Выбрать главу

Русская литература, по давнему наблюдению Виктора Шкловского, состоит большей частью из писем о любви. «Отцовство» в этом смысле следует законам жанра: это нескончаемый разговор с любимым существом. Объяснение в любви нередко переходит в исповедь. Исповедь для того, чтобы ей состояться, нуждается в надежном свидетеле. Свидетель или соглядатай — тот, кто «невидимо стоит, приемля» чужую душу, и ручается за подлинность сказанного. Руссо выбирает свидетелем свою чувствительность, Толстой — совесть, Августин — то интимное «Ты», в котором ему открывается лицо Божие. Надежность, крепость, искренность исповеди подтверждается не столько словами, в нее вложенными, сколько реальным присутствием свидетеля. Исповедание «Отцовства» Михаила Эпштейна обращено к младенцу, который — рождаясь, возникая, собираясь жить — пробуждает внутреннюю речь отца. И тем самым делает его уже отчасти иным по отношению к «ветхому человеку», которого он как бы «совлекается» в исповеди. В таком обновлении — свидетельство того, что исповедь состоялась, «сбылась», как говорит Цветаева. Дитя рассказывает отцу о себе, становясь свидетелем его возникающего отцовства. И в этом фабула книги.

Вглядываясь в ребенка и рассказывая ему и себе о своей любви, человек обнаруживает свое младенчество, и мир словно обновляется в нем. «Мир подобен зеркалу, в котором каждый видит собственное отражение», — говорит романист Пауло Коэльо. Пусть нас не соблазняет эта с виду симпатичная формула: она лишь выражает основной закон падшего мира — закон солипсизма. Тот, что называется «миром», состоит, по сути, лишь из разноцветных проекций нашего ветхого «я». «Совлечение ветхого человека» — по слову Апостола — начинается с открытия ближнего, с узнавания его в Боге и делах «рук Его». Но что бывает ближе рожденного нами ребенка? Автор «Отцовства» учится узнавать его в себе, находит себя в отражениях младенчества, подносит их к свету, разглядывает сквозь «магический кристалл» мыслящего взгляда. Он — мастер любящего наблюдения и словесного рисунка, вырастающего из внутреннего диалога. Диалога с ребенком, но не только. Ибо вся эта книга «безмолвно» обращена к Отцу, Который познает нас в Своем творении. Общение с Ним возникает тогда, когда мы стараемся разгадать Его мысль. Вспомним еще раз апостола Павла: «Когда я был младенцем, то по-младенчески говорил, по-младенчески мыслил, а как стал мужем, то оставил младенческое. Теперь мы видим как бы сквозь тусклое стекло гадательно, тогда же лицом к лицу. Теперь знаю я отчасти, а тогда познаю, подобно как я познан» (1 Кор. 13: 11–12).

Автор книги пытается, насколько это возможно, узнать себя в отражениях младенчества.
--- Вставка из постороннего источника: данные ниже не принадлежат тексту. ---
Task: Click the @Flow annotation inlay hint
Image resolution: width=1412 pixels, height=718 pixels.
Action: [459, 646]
Но, оставив младенческое, его взрослое узнавание проходит через этапы, начиная от диалога с ребенком, еще пребывающим во чреве, вплоть до нового узнавания — чуть подросшей героини книги, но уже как будущей старшей сестры. «Авторы, пишущие о детстве, — говорит Михаил Эпштейн, — обычно обходят стороной или минуют самое его начало…» К тому же авторы, пишущие о детстве, чаще всего пишут о себе, переносят свой взгляд с другого на себя. Старательно, страстно они делают раскопки в самих себе, чтобы добыть давно ускользнувшие воспоминания, интересуясь другим лишь как зеркалом. В этой книге земной отец также наблюдает за собой, но прежде всего хочет понять и увидеть по-настоящему своего младенца. И он находит тот младенческий язык вещей, взглядов, прикосновений, который позволяет ему встретиться на несколько мгновений с миром лицом к лицу, с миром, каким он был создан.
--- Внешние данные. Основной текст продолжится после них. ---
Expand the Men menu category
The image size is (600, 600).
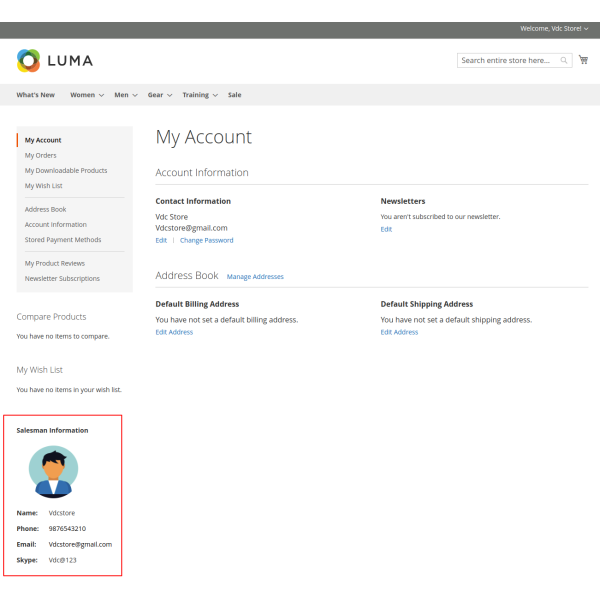126,95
Эти мгновения заботливо собраны в книге. Они уложены в своего рода мозаику, или, скорее, витраж с удивительными и довольно прихотливыми изображениями, в которых какая-то непреходящая старина, старина как покой и вечность, соединяется с утонченностью, взволнованностью, рефлективностью нашего современника. Но главное все же заключается не в этом рисунке, но в том свете, который проникает через него, просачиваясь через отдельные слова, неожиданные открытия. Таких открытий здесь множество; изумительно, например, истолкование заповеди любви к ближнему как любви к ребенку в нем или молитвы как самопожертвования. Впрочем, автор довольно осторожен, по-своему целомудренно боязлив в обращении с «божественными словами» или богословскими экскурсами, он дает Богу высказываться в розановской «частной жизни», не навязывая Ему наших мыслей и звучных имен, но лишь следуя по следам Его, оставленным в собравшемся жить существе по имени Оля.